• EXERCISE: Which lines run from the one with "Clear the AMI search with X icon" through the end of the data? Retype them exactly, without pictures.

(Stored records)
────

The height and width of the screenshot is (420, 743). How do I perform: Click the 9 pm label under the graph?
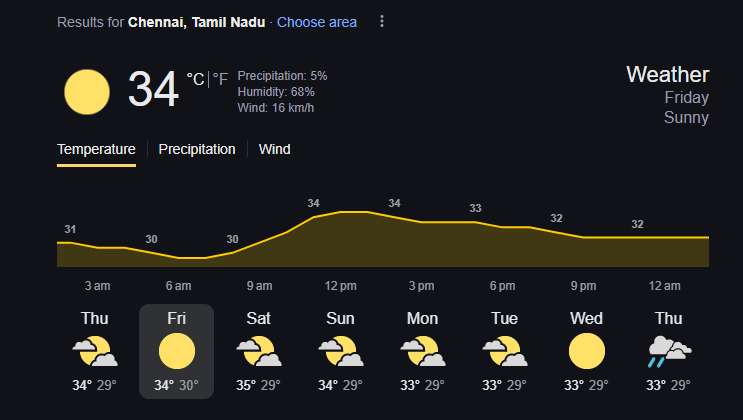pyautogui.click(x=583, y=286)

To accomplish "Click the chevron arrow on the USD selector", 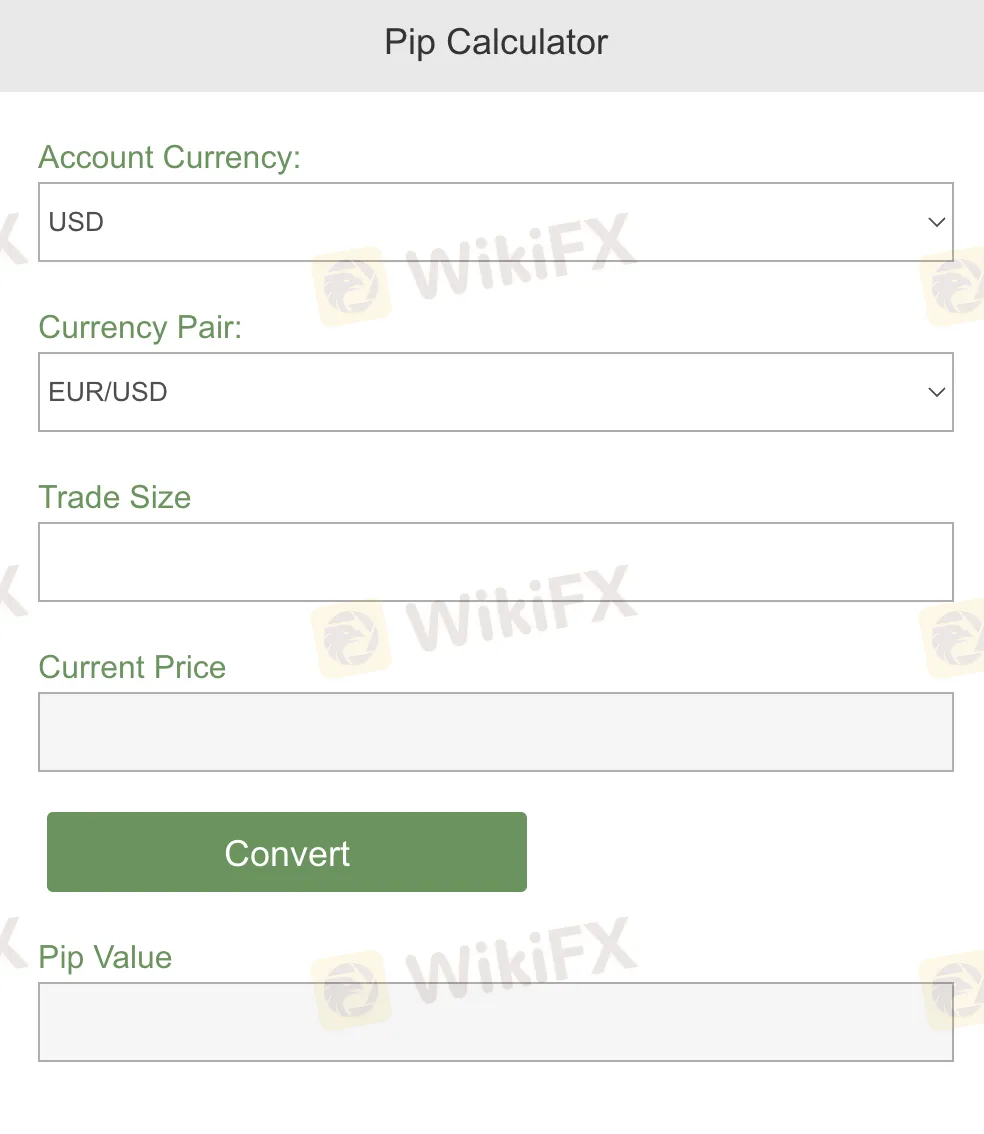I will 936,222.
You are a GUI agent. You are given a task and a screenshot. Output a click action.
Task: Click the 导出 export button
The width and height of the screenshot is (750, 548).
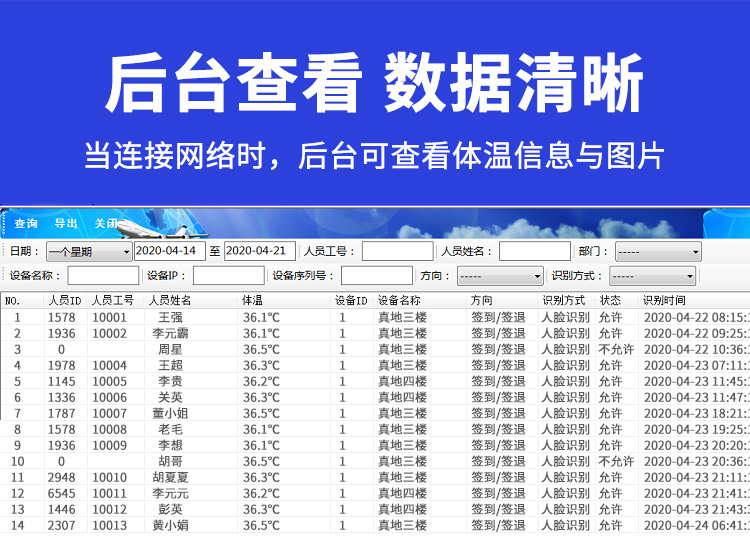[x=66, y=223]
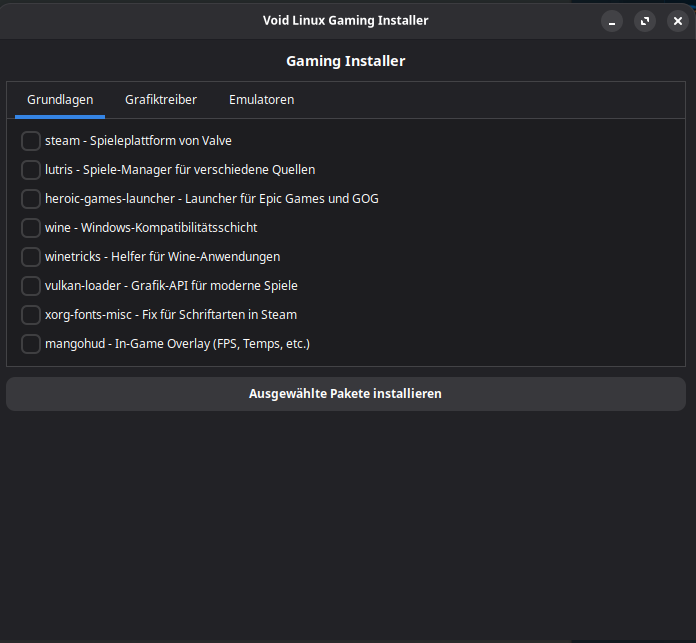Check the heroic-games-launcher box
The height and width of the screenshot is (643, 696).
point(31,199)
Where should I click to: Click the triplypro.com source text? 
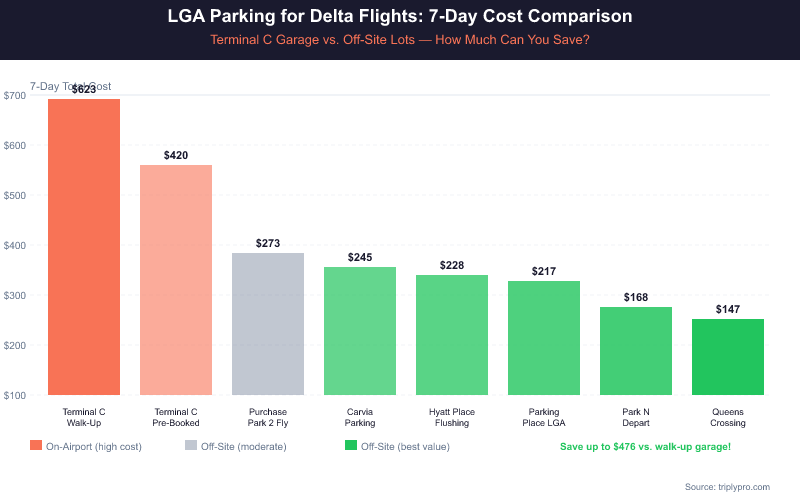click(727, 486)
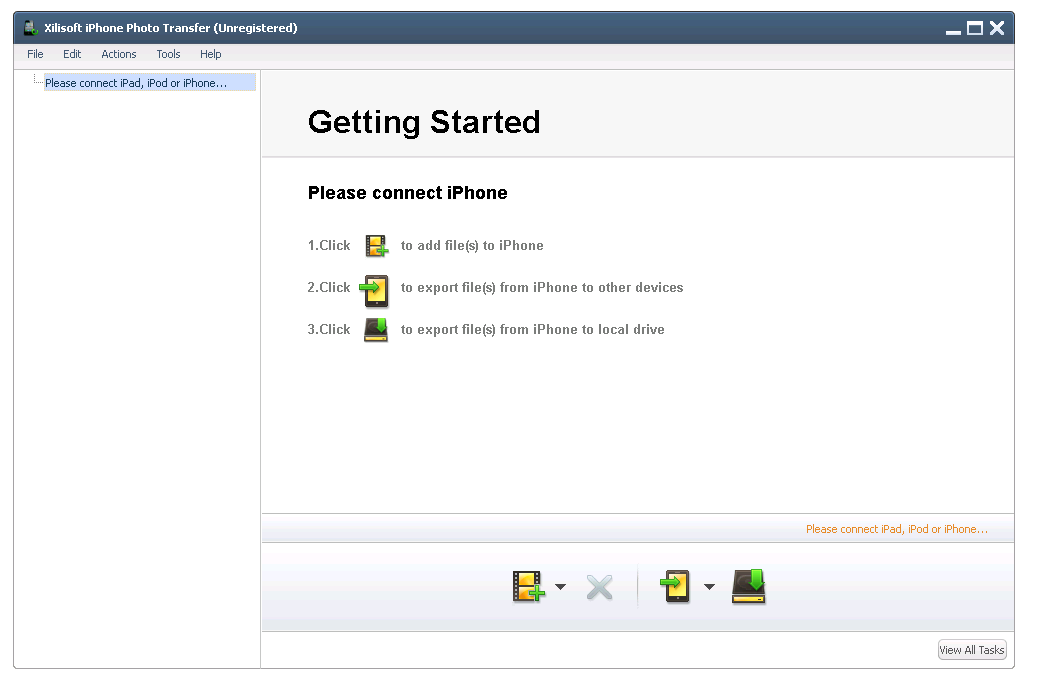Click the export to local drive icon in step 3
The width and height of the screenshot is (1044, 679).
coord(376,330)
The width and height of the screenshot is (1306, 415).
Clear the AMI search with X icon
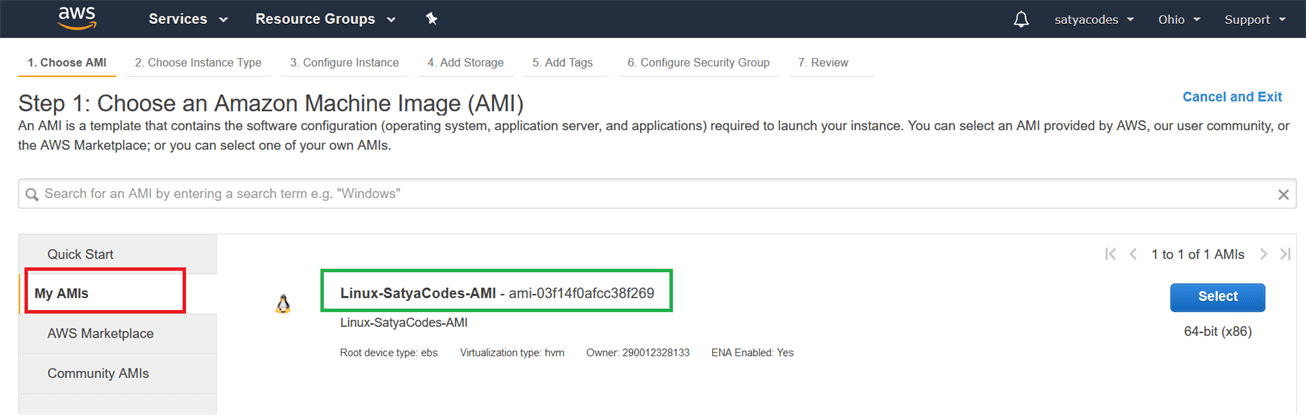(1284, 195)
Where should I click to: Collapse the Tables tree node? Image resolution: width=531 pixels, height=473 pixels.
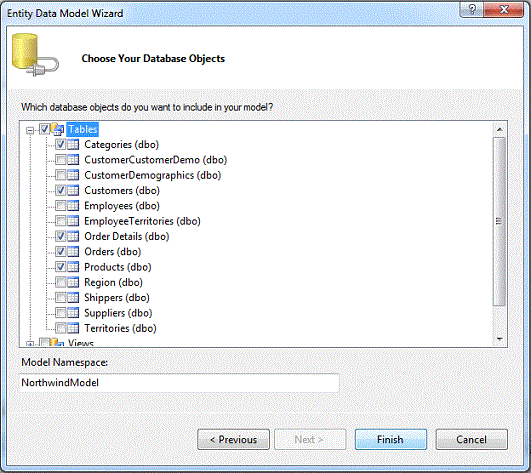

────

• PROBLEM SOLUTION:
Clear the AMI search with X icon
(1284, 195)
Where should I click to: Collapse the Tables tree node? Image resolution: width=531 pixels, height=473 pixels.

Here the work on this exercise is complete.